───── QUOTED PASSAGE
Sling Safety Inspection

The use of slings with ceiling, floor or sit to stand lifts, as well as sling care, can influence the overall condition of the sling over time. The lifespan of a sling can be impacted by different factors. These factors include, but are not limited to: frequency of washing, washing temperature, detergents, disinfectants, frequency of use, client weight, and misuse.

To ensure safe sling use in any care setting, it is essential that all slings be visually inspected prior to each use by the person using the lift equipment. As part of Quality Improvement in facility care settings, a documented inspection program should also be established to formally inspect all slings to ensure regular checks of the sling’s integrity and its safe usage. Any sling that does not pass a pre or formal inspection should be pulled from use immediately.

There is no method to measure the strength of a sling once it is put into service. HighStar Healthcare recommends a set of visual guidelines to assess the condition of a sling currently in use. Any visual inspection is only a subjective evaluation and therefore can never be considered a guarantee of safety, however, it can reduce the risk of failure.

Guideline for Conducting a Visual Inspection

  1. Lay sling out on a flat surface so that all areas of the sling are visible.
  2. Check all loops at their connection/stress points. Twist and pull these with your fingers and look for any signs of fraying.
──────────
───── DATA
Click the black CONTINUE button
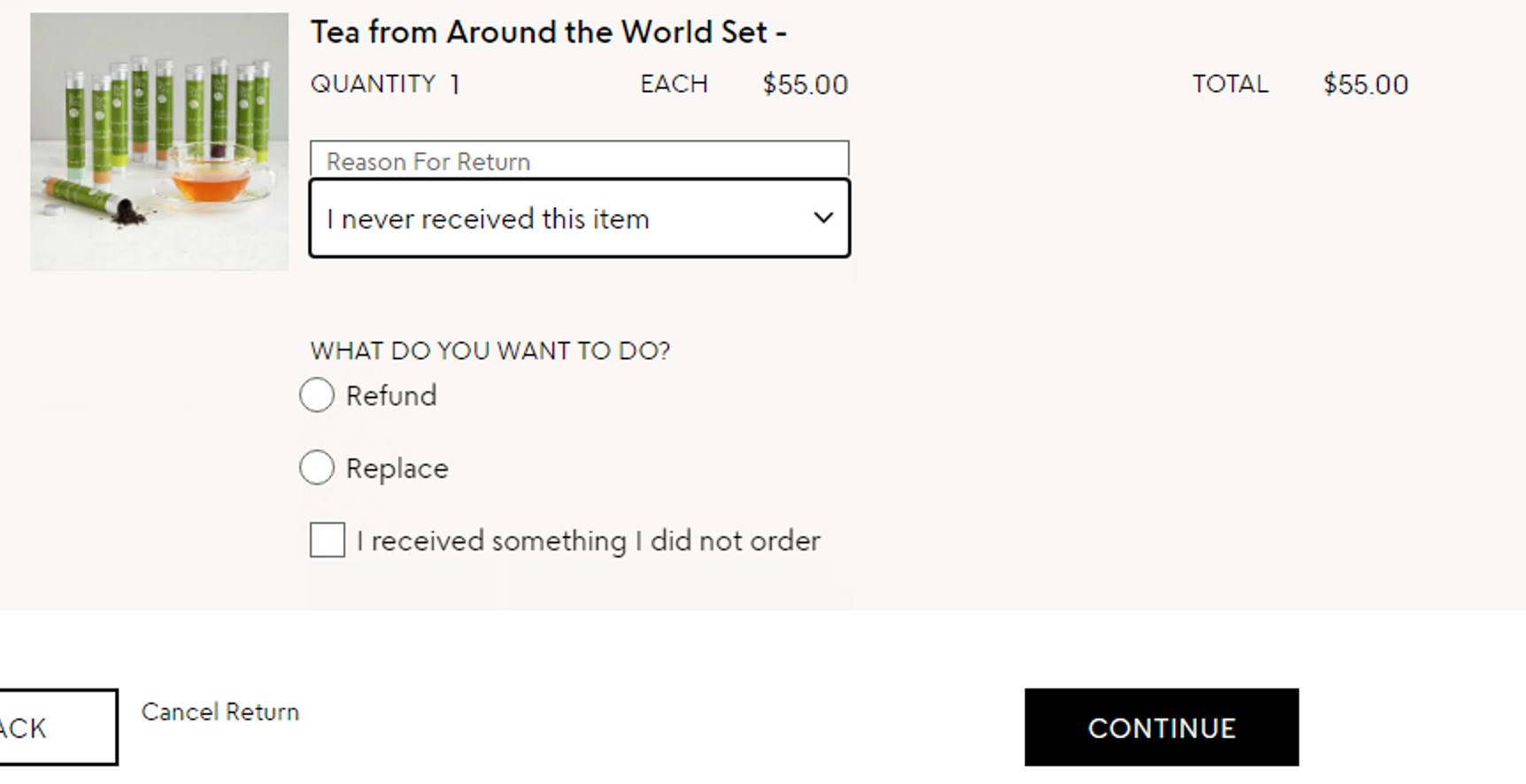 [x=1161, y=727]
──────────
• WHAT TO DO:
1. Answer these about the sling safety text, one line each:
(a) Who should visually inspect each sling before every use?
(b) Is there a method to measure a sling's strength once it is put into service?
(c) In the first step of the visual inspection, where should the sling be laid out?
2. Rewrite everything in the sling safety text from "Sling Safety Inspection" down to "from use immediately.", replacing "detergents" with "cleaning agents".
3. Extend the sling safety text past its final sentence.

• ANSWERS FOR THIS EXERCISE:
1.
(a) The person using the lift equipment.
(b) No, there is no method to measure it.
(c) On a flat surface, so that all areas of the sling are visible.

2.
Sling Safety Inspection

The use of slings with ceiling, floor or sit to stand lifts, as well as sling care, can influence the overall condition of the sling over time. The lifespan of a sling can be impacted by different factors. These factors include, but are not limited to: frequency of washing, washing temperature, cleaning agents, disinfectants, frequency of use, client weight, and misuse.

To ensure safe sling use in any care setting, it is essential that all slings be visually inspected prior to each use by the person using the lift equipment. As part of Quality Improvement in facility care settings, a documented inspection program should also be established to formally inspect all slings to ensure regular checks of the sling’s integrity and its safe usage. Any sling that does not pass a pre or formal inspection should be pulled from use immediately.

3.
  3. Check the stitching of the entire sling, look for any fraying or loose stitching.
  4. Check the sling for heat damage. This may be detected as an overall shrinking of the sling or may be noticed on the padded leg section and be identified by a shrinking or scrunching of the leg portion. Additionally, heat damage may be found on other areas by noticing a brittle or ridged/stiff feel to the fabric, or damaged label.
  5. Check the body of the sling for any breaches in integrity, such as rips or holes.
  6. Check the sling for signs of exposure to bleach. This may be suspected if there is fading of the sling and/or the identification labels. Reject any sling laundered with bleach.
  7. Check the sling for excessive staining. While some staining may occur through use by an incontinent patient other staining may indicate exposure to chemicals.

Failure to pass inspection in any one of the above areas requires that sling be removed from service. If there is any question concerning the safe condition of a sling, remove it from service.